WORK ITEM: Below are records; transcribe each one exactly.

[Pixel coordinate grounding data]
+--

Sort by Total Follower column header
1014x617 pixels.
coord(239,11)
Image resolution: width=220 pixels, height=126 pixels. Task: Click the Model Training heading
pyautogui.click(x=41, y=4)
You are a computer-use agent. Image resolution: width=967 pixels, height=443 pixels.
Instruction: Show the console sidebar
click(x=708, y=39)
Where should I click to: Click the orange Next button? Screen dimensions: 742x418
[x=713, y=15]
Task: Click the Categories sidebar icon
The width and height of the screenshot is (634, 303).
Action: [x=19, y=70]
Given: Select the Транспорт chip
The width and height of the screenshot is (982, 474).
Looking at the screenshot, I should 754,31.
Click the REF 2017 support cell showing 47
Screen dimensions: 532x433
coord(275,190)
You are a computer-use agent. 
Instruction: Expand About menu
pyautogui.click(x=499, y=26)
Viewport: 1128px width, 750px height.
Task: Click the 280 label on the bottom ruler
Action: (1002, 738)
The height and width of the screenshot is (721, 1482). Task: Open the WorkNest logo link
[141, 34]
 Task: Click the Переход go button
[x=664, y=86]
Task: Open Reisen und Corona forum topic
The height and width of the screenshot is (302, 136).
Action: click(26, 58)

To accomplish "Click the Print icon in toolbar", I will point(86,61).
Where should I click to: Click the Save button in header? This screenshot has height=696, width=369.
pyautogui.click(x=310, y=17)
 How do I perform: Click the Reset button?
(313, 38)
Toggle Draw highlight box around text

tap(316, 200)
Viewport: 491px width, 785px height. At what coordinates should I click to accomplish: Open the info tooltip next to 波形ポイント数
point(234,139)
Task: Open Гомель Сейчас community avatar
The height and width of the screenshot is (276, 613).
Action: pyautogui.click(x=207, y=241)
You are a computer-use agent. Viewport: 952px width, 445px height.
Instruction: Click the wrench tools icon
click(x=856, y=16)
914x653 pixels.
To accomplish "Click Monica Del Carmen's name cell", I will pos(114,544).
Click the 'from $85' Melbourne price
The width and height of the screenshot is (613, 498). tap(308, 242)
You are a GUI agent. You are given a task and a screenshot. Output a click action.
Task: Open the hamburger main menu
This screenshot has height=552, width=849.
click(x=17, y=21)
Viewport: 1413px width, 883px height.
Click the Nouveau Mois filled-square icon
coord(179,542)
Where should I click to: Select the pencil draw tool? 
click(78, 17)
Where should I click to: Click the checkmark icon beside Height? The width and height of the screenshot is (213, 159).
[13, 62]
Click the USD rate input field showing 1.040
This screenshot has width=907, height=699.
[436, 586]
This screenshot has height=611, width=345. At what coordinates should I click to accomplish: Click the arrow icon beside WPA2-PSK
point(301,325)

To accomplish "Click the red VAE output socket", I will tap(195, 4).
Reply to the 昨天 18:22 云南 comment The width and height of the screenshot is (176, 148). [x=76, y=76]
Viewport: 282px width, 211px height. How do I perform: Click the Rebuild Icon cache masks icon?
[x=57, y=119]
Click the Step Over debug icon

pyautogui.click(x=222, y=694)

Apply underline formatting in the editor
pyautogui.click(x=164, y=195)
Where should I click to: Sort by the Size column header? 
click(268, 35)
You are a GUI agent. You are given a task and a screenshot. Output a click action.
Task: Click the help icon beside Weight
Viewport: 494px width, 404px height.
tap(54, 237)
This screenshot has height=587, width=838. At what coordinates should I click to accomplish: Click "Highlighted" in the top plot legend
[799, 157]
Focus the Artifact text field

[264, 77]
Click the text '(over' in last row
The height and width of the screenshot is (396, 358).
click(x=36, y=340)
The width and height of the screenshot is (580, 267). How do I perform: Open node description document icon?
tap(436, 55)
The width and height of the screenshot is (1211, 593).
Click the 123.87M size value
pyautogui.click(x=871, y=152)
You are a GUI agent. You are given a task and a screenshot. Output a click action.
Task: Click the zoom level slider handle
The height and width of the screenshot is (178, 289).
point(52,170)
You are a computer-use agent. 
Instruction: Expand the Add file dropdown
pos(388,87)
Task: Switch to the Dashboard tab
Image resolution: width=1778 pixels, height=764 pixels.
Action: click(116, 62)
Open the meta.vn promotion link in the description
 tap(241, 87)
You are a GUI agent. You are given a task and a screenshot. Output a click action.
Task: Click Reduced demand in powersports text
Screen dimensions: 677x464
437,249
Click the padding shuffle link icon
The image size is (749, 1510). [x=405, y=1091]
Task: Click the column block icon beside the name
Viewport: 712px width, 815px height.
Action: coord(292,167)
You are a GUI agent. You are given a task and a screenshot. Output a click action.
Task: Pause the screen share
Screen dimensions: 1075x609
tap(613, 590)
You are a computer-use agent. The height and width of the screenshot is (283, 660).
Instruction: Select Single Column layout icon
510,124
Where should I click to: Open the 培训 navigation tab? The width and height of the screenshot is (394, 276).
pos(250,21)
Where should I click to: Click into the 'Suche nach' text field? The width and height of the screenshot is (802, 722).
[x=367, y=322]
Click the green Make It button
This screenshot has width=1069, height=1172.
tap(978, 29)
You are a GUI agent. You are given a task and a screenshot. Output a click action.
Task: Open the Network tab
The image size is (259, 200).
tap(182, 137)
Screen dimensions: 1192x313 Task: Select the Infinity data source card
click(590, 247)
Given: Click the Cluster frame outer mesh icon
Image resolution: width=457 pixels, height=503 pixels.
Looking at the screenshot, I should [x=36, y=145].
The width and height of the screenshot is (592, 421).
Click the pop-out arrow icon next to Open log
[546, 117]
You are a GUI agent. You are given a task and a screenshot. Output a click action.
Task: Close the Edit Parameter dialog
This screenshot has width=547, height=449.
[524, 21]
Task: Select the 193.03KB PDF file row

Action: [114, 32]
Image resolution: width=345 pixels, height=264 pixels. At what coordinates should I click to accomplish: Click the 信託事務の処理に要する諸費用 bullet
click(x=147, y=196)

+--

ANSWER SPACE:
Sort by Total Follower column header
1014x617 pixels.
coord(239,11)
Image resolution: width=220 pixels, height=126 pixels. Task: Click the Model Training heading
pyautogui.click(x=41, y=4)
You are a computer-use agent. Image resolution: width=967 pixels, height=443 pixels.
Instruction: Show the console sidebar
click(x=708, y=39)
Where should I click to: Click the orange Next button? Screen dimensions: 742x418
[x=713, y=15]
Task: Click the Categories sidebar icon
The width and height of the screenshot is (634, 303).
Action: [x=19, y=70]
Given: Select the Транспорт chip
The width and height of the screenshot is (982, 474).
Looking at the screenshot, I should 754,31.
Click the REF 2017 support cell showing 47
Screen dimensions: 532x433
coord(275,190)
You are a computer-use agent. 
Instruction: Expand About menu
pyautogui.click(x=499, y=26)
Viewport: 1128px width, 750px height.
Task: Click the 280 label on the bottom ruler
Action: (1002, 738)
The height and width of the screenshot is (721, 1482). Task: Open the WorkNest logo link
[141, 34]
 Task: Click the Переход go button
[x=664, y=86]
Task: Open Reisen und Corona forum topic
The height and width of the screenshot is (302, 136).
Action: click(26, 58)

To accomplish "Click the Print icon in toolbar", I will point(86,61).
Where should I click to: Click the Save button in header? This screenshot has height=696, width=369.
pyautogui.click(x=310, y=17)
 How do I perform: Click the Reset button?
(313, 38)
Toggle Draw highlight box around text

tap(316, 200)
Viewport: 491px width, 785px height. At what coordinates should I click to accomplish: Open the info tooltip next to 波形ポイント数
point(234,139)
Task: Open Гомель Сейчас community avatar
The height and width of the screenshot is (276, 613).
Action: pyautogui.click(x=207, y=241)
You are a computer-use agent. Viewport: 952px width, 445px height.
Instruction: Click the wrench tools icon
click(x=856, y=16)
914x653 pixels.
To accomplish "Click Monica Del Carmen's name cell", I will pos(114,544).
Click the 'from $85' Melbourne price
The width and height of the screenshot is (613, 498). tap(308, 242)
You are a GUI agent. You are given a task and a screenshot. Output a click action.
Task: Open the hamburger main menu
This screenshot has height=552, width=849.
click(x=17, y=21)
Viewport: 1413px width, 883px height.
Click the Nouveau Mois filled-square icon
coord(179,542)
Where should I click to: Select the pencil draw tool? 
click(78, 17)
Where should I click to: Click the checkmark icon beside Height? The width and height of the screenshot is (213, 159).
[13, 62]
Click the USD rate input field showing 1.040
This screenshot has width=907, height=699.
[436, 586]
This screenshot has height=611, width=345. At what coordinates should I click to accomplish: Click the arrow icon beside WPA2-PSK
point(301,325)

To accomplish "Click the red VAE output socket", I will tap(195, 4).
Reply to the 昨天 18:22 云南 comment The width and height of the screenshot is (176, 148). [x=76, y=76]
Viewport: 282px width, 211px height. How do I perform: Click the Rebuild Icon cache masks icon?
[x=57, y=119]
Click the Step Over debug icon

pyautogui.click(x=222, y=694)

Apply underline formatting in the editor
pyautogui.click(x=164, y=195)
Where should I click to: Sort by the Size column header? 
click(268, 35)
You are a GUI agent. You are given a task and a screenshot. Output a click action.
Task: Click the help icon beside Weight
Viewport: 494px width, 404px height.
tap(54, 237)
This screenshot has height=587, width=838. At what coordinates should I click to accomplish: Click "Highlighted" in the top plot legend
[799, 157]
Focus the Artifact text field

[264, 77]
Click the text '(over' in last row
The height and width of the screenshot is (396, 358).
click(x=36, y=340)
The width and height of the screenshot is (580, 267). How do I perform: Open node description document icon?
tap(436, 55)
The width and height of the screenshot is (1211, 593).
Click the 123.87M size value
pyautogui.click(x=871, y=152)
You are a GUI agent. You are given a task and a screenshot. Output a click action.
Task: Click the zoom level slider handle
The height and width of the screenshot is (178, 289).
point(52,170)
You are a computer-use agent. 
Instruction: Expand the Add file dropdown
pos(388,87)
Task: Switch to the Dashboard tab
Image resolution: width=1778 pixels, height=764 pixels.
Action: click(116, 62)
Open the meta.vn promotion link in the description
 tap(241, 87)
You are a GUI agent. You are given a task and a screenshot. Output a click action.
Task: Click Reduced demand in powersports text
Screen dimensions: 677x464
437,249
Click the padding shuffle link icon
The image size is (749, 1510). [x=405, y=1091]
Task: Click the column block icon beside the name
Viewport: 712px width, 815px height.
Action: coord(292,167)
You are a GUI agent. You are given a task and a screenshot. Output a click action.
Task: Pause the screen share
Screen dimensions: 1075x609
tap(613, 590)
You are a computer-use agent. The height and width of the screenshot is (283, 660).
Instruction: Select Single Column layout icon
510,124
Where should I click to: Open the 培训 navigation tab? The width and height of the screenshot is (394, 276).
pos(250,21)
Where should I click to: Click into the 'Suche nach' text field? The width and height of the screenshot is (802, 722).
[x=367, y=322]
Click the green Make It button
This screenshot has width=1069, height=1172.
tap(978, 29)
You are a GUI agent. You are given a task and a screenshot. Output a click action.
Task: Open the Network tab
The image size is (259, 200).
tap(182, 137)
Screen dimensions: 1192x313 Task: Select the Infinity data source card
click(590, 247)
Given: Click the Cluster frame outer mesh icon
Image resolution: width=457 pixels, height=503 pixels.
Looking at the screenshot, I should [x=36, y=145].
The width and height of the screenshot is (592, 421).
Click the pop-out arrow icon next to Open log
[546, 117]
You are a GUI agent. You are given a task and a screenshot. Output a click action.
Task: Close the Edit Parameter dialog
This screenshot has width=547, height=449.
[524, 21]
Task: Select the 193.03KB PDF file row

Action: [114, 32]
Image resolution: width=345 pixels, height=264 pixels. At what coordinates should I click to accomplish: Click the 信託事務の処理に要する諸費用 bullet
click(x=147, y=196)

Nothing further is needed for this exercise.